This startup wants to build a radically powerful new kind of wind turbine

Bobbing offshore, their VAWT design could produce more energy more efficiently.

The images are arresting, like arrows embedded in a leaden North Sea: a cluster of spinning turbines bobbing off-shore, harnessing the ocean wind, in a sight reminiscent of both Scandinavia and Star Wars.

That’s the vision of Norway’s World Wide Wind, which is seeking to create a radically different kind of wind turbine to optimize offshore wind farms. 

Their design, known as a vertical-axis wind turbine (VAWT), features its heaviest components at the bottom, allowing them to move with the wind and sea.
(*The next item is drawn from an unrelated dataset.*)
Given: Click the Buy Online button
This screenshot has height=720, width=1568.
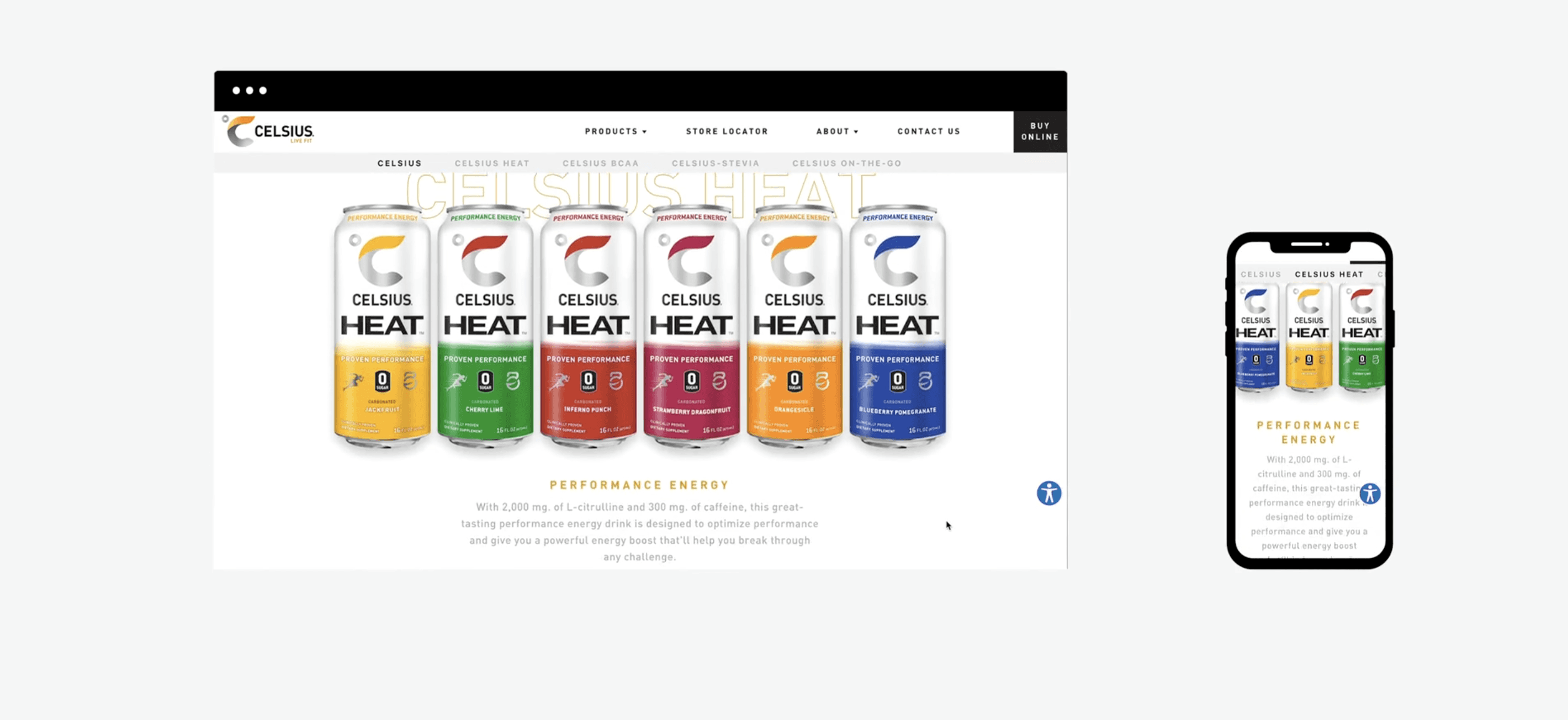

Two sets of blades will spin opposite of each other like a helicopter, New Atlas’ Loz Blain reported

They should generate less atmospheric wake than a traditional turbine design, allowing more towers to be jammed into an area — and oh yeah, World Wide Wind imagines them huge.

Norway’s World Wide Wind envisions a radically different kind of turbine working offshore.

Bigger is better: As in, 1,312 feet huge — over 500 feet taller than the world’s current largest wind turbine, the MingYang Smart Energy 16.0-242. Scale is everything for wind power, and where MingYang’s turbine currently has a 16 megawatt capacity, World Wide Wind’s envisioned mammoth VAWT would have a 40 megawatt capacity

It’s important to note this is still just a vision, though; the company plans to use rapid prototyping to get a small model running by 2026, with the beast debuting in 2029, Recharge reported.

“We feel this represents a game-changer in terms of less cost … but also lifetime maintenance, and size, because it’s much more stable than conventional turbines,” World Wide Wind CEO Trond Lutdal told Blain in an interview.

What is a VAWT? If you’ve ever seen really large wind turbines, that’s probably a HAWT — a horizontal-axis wind turbine. 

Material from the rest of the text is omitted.